Location: Chemistry ResearchTitle: Foraging behavior of the Blue Morpho and other tropical butterflies: The chemical and electrophysiological basis of olfactory preferences and the role of color Author
Submitted to: Psyche
Publication Type: Peer Reviewed Journal
Publication Acceptance Date: 1/18/2012
Publication Date: 4/10/2012
Citation: Sourakov, A., Duehl, A.J., Sourakov, A. 2012. Foraging behavior of the Blue Morpho and other tropical butterflies: The chemical and electrophysiological basis of olfactory preferences and the role of color. Psyche. 2012:1-10. Interpretive Summary: The visual and chemical cues that lead tropical butterflies to food sources were examined in this series of experiments. ARS scientists at the Center for Medical, Agricultural and Medical Entomology in Gainesville, FL along with collaborators from the McGuire Center collected, analyzed and conducted biological tests on fruit volatiles as potential attractants for butterflies. The research demonstrated that butterflies use different cues to find food according to where they live in the forest. Forest canopy butterflies that feed on flowers were strongly attracted to visual cues but also used odor cues to make feeding decisions, while butterflies that normally feed on the dark forest floor relied on odor cues alone. This illustrates how important an understanding of an insects natural feeding preferences is to determine what sorts of attractants would be useful in sampling efforts. We also examined the ways that butterflies perceived the chemical cues. Using electrophysiological techniques we determined that not only were chemicals detected in the antennae but also in the feet and mouthparts. The specific detected chemicals were related to fruit ripeness and fermentation. This research helps us better understand the interplay of visual and chemical cues in diverse tropical environments where both plant and insect diversity are high.

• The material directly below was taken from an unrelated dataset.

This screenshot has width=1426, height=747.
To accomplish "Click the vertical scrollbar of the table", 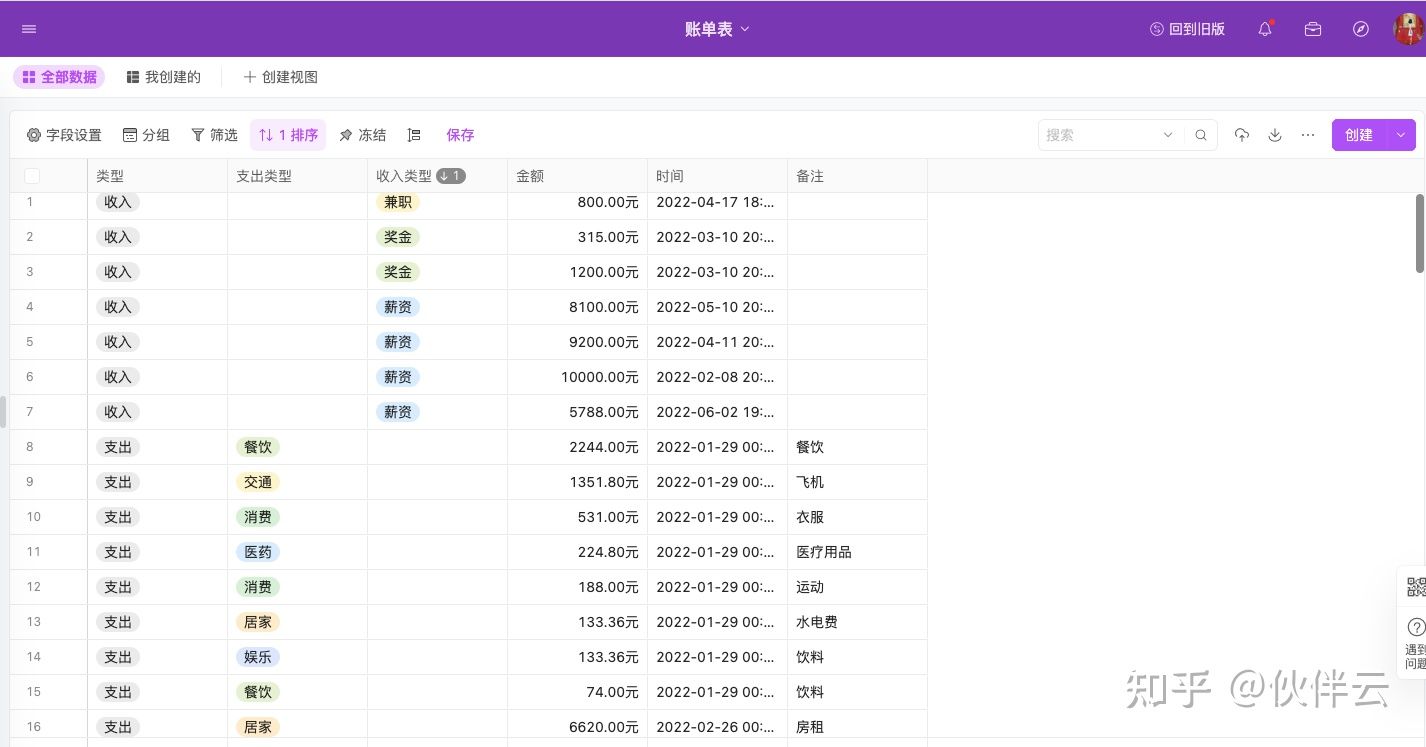I will click(1419, 233).
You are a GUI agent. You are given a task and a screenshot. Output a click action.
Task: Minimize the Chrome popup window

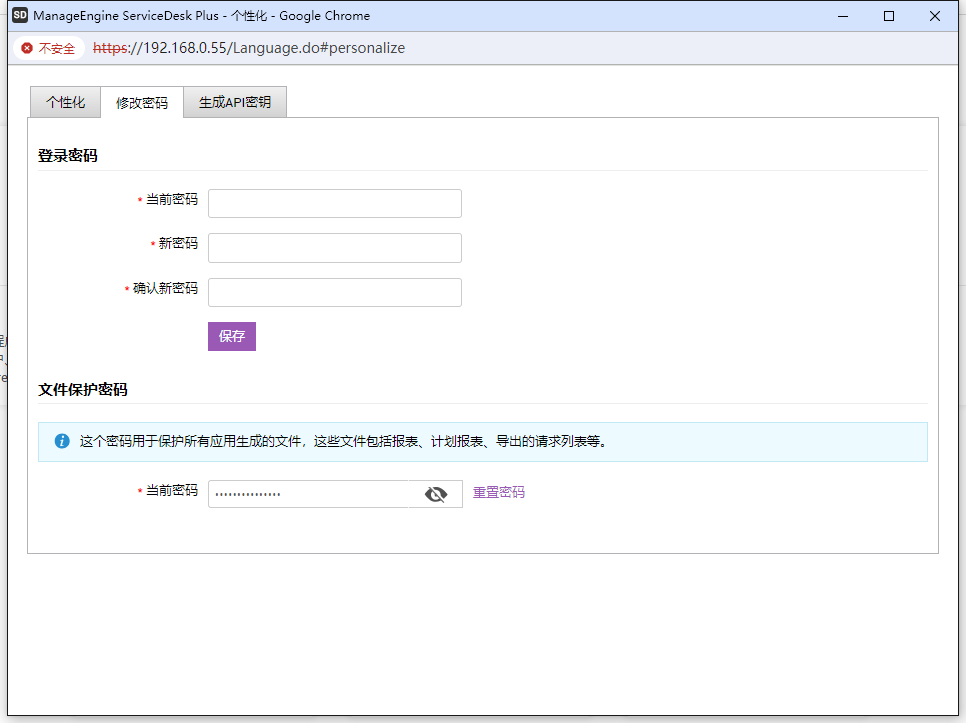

Technical Abstract: Inside a live butterfly exhibit housing a variety of tropical butterfly species under north-central Florida ambient conditions, we conducted bioassays to determine whether the presence of color would facilitate the location of attractants by the butterflies. In two separate bioassays, the baits (honey and fermented banana) were presented with and without color cues. It was found that color facilitated odor attraction in some butterflies that are known to feed on flowers: Pathenos silvia, Heraclides thoas, Dryas julia, and Idea leuconoe, but not in the exclusively fruit-feeding species, Morpho helenor. This demonstrates that species with different natural diets use different foraging cues. Volatiles from fermented banana were collected and analyzed and the electrophysiological responses to these volatiles were studied in M. helenor and another fruit feeding species, Caligo telamonius. Fifteen different chemicals (both fermentation products and fruit semiochemicals) were shown to be detected by butterflies. They were detected by sensory apparatus in the forelegs, mid-legs, proboscis, labial palpi, and antennae of Morpho helenor and Caligo telamonius during GC-EAD evaluation, with identical response patterns shown by both species. While the legs, proboscis and antennae showed similar sensitivity, reacting to 11 of the same chemicals, the labial palpi had a lower signal to noise ratio and responded strongly to seven chemicals, only three of which produced responses in other organs. The detected compounds, all esters, should be evaluated further to determine the specifics of fruit attraction for these species and to develop lures to sample them in the field.